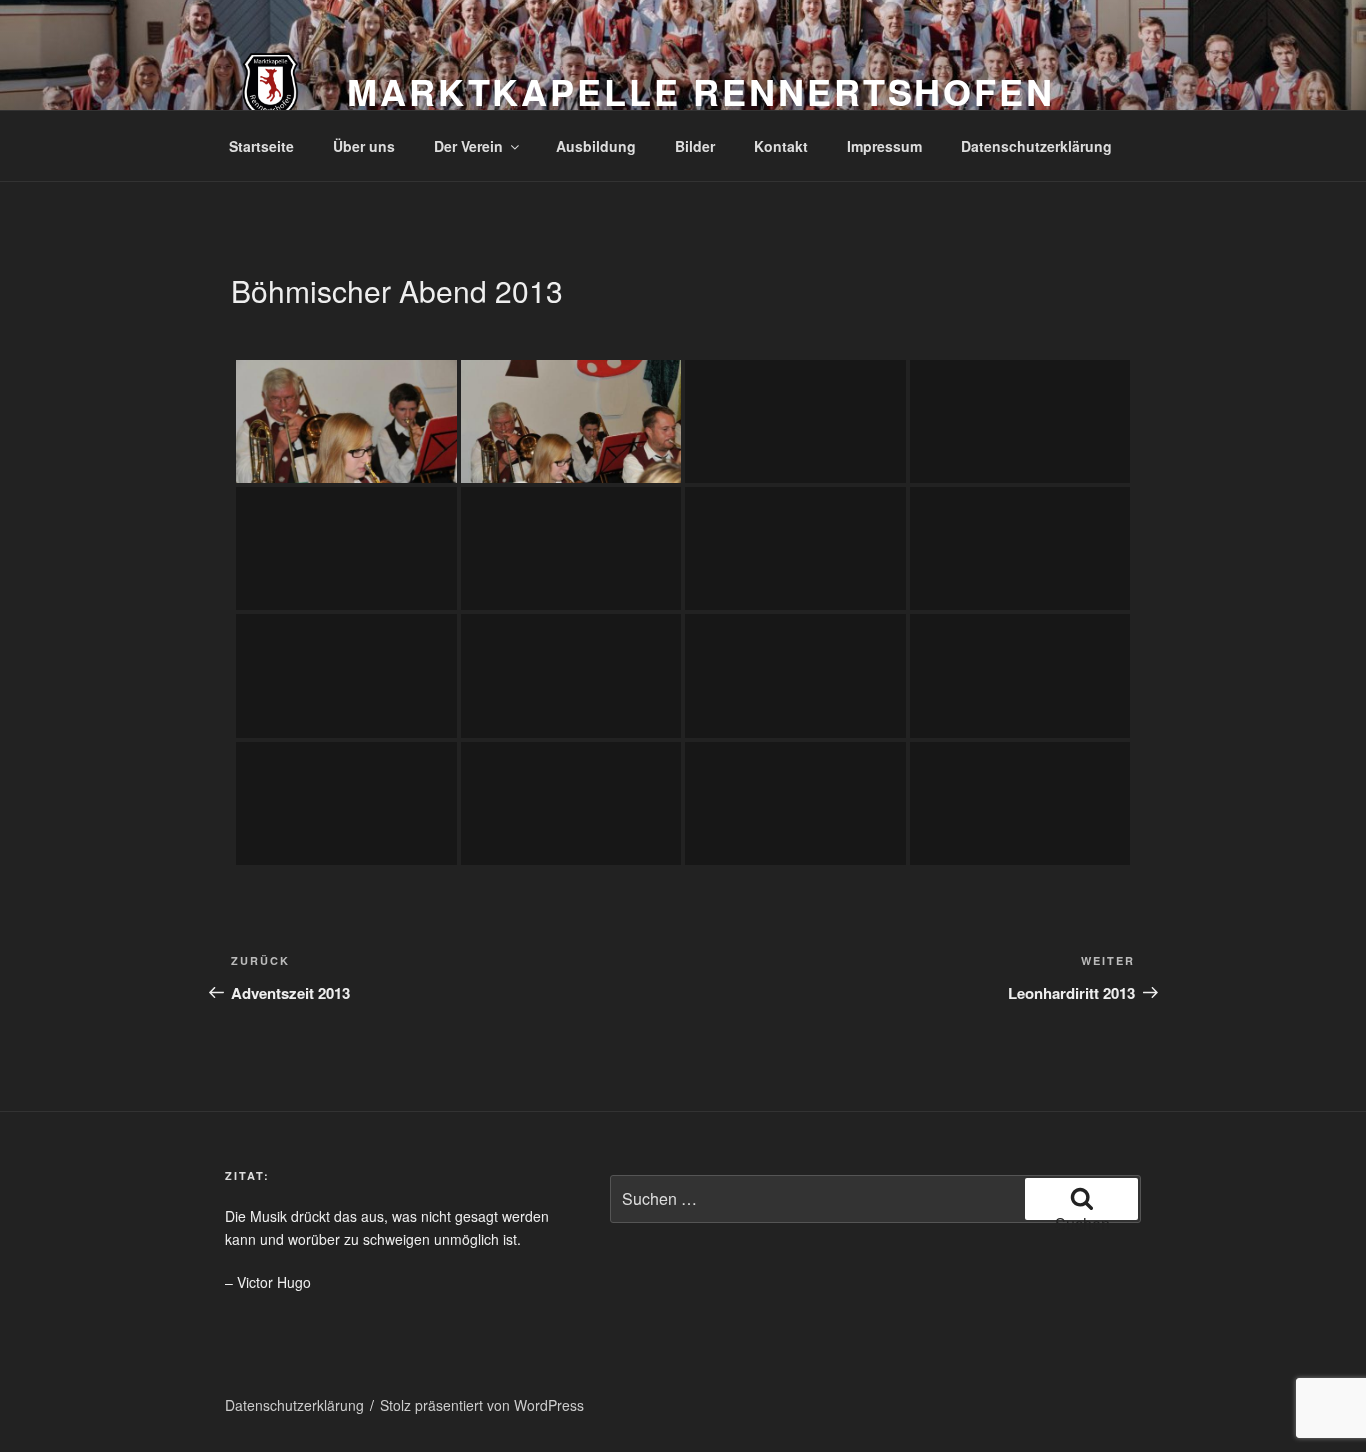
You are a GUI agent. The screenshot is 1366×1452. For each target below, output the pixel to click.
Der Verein (468, 146)
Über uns (364, 146)
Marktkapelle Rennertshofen (701, 91)
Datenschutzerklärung (1036, 146)
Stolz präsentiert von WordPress (482, 1405)
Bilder (695, 146)
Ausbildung (596, 146)
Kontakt (781, 146)
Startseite (261, 146)
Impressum (884, 146)
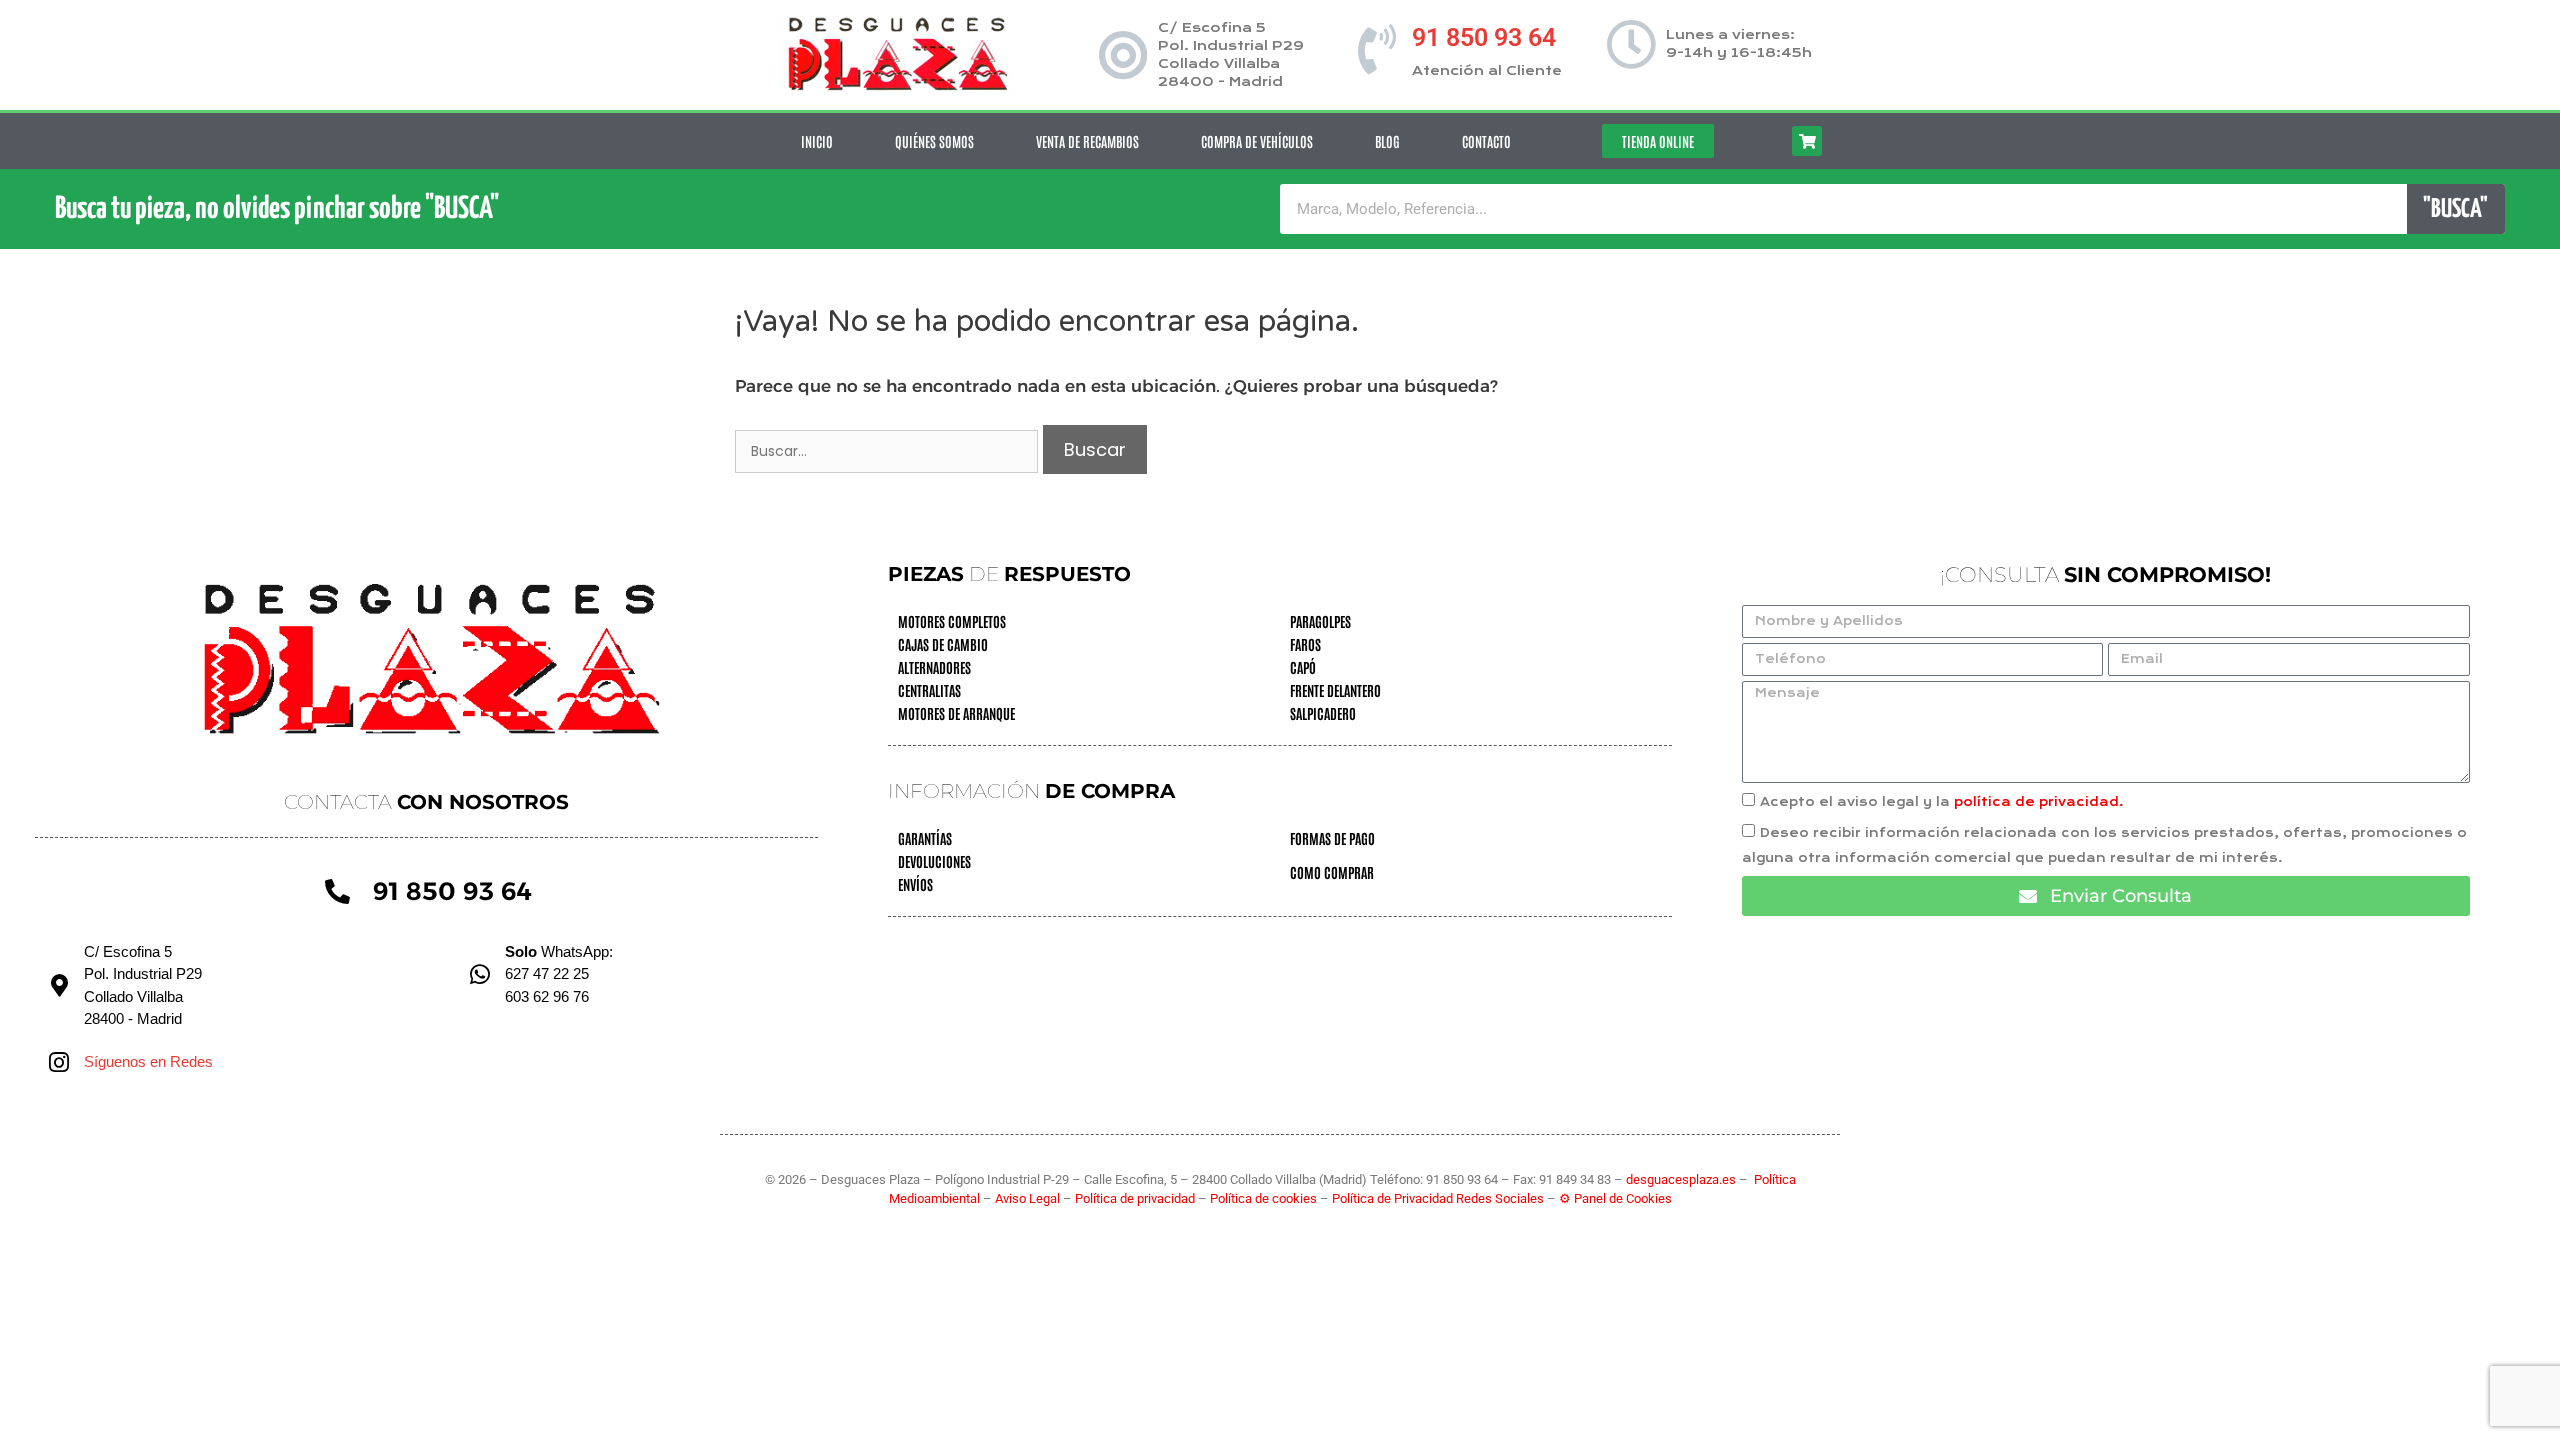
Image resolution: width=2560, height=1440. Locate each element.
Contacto (1486, 141)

+-------+

Task brief. Provide the listing above once more, exactly, with the pictures removed.

Answer area.
You are a GUI agent. The screenshot is 1366×1452. For each target below, output the pixel to click.
Der Verein (468, 146)
Über uns (364, 146)
Marktkapelle Rennertshofen (701, 91)
Datenschutzerklärung (1036, 146)
Stolz präsentiert von WordPress (482, 1405)
Bilder (695, 146)
Ausbildung (596, 146)
Kontakt (781, 146)
Startseite (261, 146)
Impressum (884, 146)
Image resolution: width=2560, height=1440. Locate each element.
Contacto (1486, 141)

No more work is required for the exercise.